Task instructions: Starting at the first line of the records below, transcribe each line exactly, ending with the line that contains "Task: Click the document".

Source records:
──────────
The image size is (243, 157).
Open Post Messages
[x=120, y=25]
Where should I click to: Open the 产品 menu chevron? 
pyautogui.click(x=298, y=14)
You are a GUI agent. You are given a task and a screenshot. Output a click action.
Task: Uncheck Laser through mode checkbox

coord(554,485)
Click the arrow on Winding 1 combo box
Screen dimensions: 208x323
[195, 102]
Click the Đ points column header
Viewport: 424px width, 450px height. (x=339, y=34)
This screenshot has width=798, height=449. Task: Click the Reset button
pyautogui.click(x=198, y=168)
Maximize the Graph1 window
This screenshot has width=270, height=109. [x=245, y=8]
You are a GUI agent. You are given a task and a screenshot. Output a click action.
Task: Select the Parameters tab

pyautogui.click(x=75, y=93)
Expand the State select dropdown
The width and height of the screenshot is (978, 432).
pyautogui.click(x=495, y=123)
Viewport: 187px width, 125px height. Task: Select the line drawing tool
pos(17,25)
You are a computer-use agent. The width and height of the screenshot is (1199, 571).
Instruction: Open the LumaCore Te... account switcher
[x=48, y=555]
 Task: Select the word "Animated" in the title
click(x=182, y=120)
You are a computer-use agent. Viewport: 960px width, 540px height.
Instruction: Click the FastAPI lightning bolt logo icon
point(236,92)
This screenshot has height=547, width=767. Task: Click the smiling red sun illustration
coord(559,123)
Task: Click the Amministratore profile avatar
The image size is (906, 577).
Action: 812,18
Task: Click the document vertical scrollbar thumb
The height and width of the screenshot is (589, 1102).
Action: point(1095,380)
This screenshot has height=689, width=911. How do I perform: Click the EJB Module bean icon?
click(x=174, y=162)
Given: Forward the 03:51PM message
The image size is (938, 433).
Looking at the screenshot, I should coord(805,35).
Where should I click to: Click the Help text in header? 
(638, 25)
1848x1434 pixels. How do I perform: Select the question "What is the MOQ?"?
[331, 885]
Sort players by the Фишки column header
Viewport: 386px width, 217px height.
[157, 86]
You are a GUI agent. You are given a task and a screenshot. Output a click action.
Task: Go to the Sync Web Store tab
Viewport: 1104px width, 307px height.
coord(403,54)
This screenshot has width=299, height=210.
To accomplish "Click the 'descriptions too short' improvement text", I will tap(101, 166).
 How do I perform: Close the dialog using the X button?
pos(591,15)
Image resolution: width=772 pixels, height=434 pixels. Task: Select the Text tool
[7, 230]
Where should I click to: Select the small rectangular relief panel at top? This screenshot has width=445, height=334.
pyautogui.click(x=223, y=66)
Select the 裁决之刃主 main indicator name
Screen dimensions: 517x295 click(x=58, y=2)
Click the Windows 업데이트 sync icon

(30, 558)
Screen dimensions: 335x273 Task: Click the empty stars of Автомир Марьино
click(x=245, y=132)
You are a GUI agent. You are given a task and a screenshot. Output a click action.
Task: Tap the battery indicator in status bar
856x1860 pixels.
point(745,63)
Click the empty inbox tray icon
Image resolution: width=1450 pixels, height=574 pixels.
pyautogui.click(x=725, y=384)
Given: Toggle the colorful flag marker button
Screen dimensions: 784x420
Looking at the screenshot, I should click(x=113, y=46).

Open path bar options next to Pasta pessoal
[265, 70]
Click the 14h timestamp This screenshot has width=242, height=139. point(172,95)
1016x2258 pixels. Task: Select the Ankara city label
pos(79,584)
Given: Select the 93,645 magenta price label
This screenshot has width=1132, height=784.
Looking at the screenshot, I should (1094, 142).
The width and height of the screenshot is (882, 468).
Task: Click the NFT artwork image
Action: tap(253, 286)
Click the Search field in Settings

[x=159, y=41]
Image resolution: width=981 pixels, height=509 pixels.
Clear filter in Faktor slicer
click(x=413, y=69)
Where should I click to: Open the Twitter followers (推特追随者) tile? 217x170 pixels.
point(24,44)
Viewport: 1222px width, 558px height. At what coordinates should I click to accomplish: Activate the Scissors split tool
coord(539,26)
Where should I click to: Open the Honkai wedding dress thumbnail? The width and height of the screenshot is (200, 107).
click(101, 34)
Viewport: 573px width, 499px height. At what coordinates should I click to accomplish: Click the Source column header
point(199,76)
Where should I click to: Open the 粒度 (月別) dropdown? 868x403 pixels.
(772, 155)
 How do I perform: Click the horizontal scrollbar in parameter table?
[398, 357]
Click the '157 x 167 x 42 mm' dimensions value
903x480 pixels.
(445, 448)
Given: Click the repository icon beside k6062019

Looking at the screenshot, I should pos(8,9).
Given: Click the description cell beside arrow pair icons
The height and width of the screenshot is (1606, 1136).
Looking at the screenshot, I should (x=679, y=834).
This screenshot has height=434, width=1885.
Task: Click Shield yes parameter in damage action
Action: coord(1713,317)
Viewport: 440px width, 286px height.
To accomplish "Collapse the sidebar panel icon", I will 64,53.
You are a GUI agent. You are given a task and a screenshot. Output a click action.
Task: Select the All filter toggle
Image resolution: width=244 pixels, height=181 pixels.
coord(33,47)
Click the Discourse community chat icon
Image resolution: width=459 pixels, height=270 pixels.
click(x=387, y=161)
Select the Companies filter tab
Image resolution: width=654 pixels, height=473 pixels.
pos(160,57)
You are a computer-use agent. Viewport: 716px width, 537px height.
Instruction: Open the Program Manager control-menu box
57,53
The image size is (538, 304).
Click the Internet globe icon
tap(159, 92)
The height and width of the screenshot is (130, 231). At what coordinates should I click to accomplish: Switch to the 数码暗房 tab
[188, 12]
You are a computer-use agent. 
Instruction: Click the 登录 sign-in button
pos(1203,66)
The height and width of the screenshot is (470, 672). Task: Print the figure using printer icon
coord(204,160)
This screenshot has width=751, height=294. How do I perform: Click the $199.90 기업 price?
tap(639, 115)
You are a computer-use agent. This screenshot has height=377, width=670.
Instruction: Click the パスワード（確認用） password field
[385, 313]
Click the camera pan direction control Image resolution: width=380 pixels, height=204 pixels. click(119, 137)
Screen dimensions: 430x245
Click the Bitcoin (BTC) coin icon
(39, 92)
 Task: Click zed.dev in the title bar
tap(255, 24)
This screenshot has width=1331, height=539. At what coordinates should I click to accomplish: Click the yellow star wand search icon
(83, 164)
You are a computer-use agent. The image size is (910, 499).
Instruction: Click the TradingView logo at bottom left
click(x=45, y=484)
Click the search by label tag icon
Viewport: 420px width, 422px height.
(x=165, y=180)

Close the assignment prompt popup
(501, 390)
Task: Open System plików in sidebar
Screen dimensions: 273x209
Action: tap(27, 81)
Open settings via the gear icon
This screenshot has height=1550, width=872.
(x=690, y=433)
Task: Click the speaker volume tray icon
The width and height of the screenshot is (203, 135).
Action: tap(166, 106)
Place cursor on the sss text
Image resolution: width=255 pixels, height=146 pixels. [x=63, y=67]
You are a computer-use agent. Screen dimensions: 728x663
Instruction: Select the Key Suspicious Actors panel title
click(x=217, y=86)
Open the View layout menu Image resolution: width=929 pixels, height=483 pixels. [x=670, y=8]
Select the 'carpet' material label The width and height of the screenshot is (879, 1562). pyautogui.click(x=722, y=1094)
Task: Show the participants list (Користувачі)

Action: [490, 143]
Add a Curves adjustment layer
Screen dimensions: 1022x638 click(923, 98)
──────────
Response to the task:
The image size is (243, 157).
Open Post Messages
[x=120, y=25]
Where should I click to: Open the 产品 menu chevron? 
pyautogui.click(x=298, y=14)
You are a GUI agent. You are given a task and a screenshot. Output a click action.
Task: Uncheck Laser through mode checkbox

coord(554,485)
Click the arrow on Winding 1 combo box
Screen dimensions: 208x323
[195, 102]
Click the Đ points column header
Viewport: 424px width, 450px height. (x=339, y=34)
This screenshot has width=798, height=449. Task: Click the Reset button
pyautogui.click(x=198, y=168)
Maximize the Graph1 window
This screenshot has width=270, height=109. [x=245, y=8]
You are a GUI agent. You are given a task and a screenshot. Output a click action.
Task: Select the Parameters tab

pyautogui.click(x=75, y=93)
Expand the State select dropdown
The width and height of the screenshot is (978, 432).
pyautogui.click(x=495, y=123)
Viewport: 187px width, 125px height. Task: Select the line drawing tool
pos(17,25)
You are a computer-use agent. The width and height of the screenshot is (1199, 571).
Instruction: Open the LumaCore Te... account switcher
[x=48, y=555]
 Task: Select the word "Animated" in the title
click(x=182, y=120)
You are a computer-use agent. Viewport: 960px width, 540px height.
Instruction: Click the FastAPI lightning bolt logo icon
point(236,92)
This screenshot has height=547, width=767. Task: Click the smiling red sun illustration
coord(559,123)
Task: Click the Amministratore profile avatar
The image size is (906, 577).
Action: 812,18
Task: Click the document vertical scrollbar thumb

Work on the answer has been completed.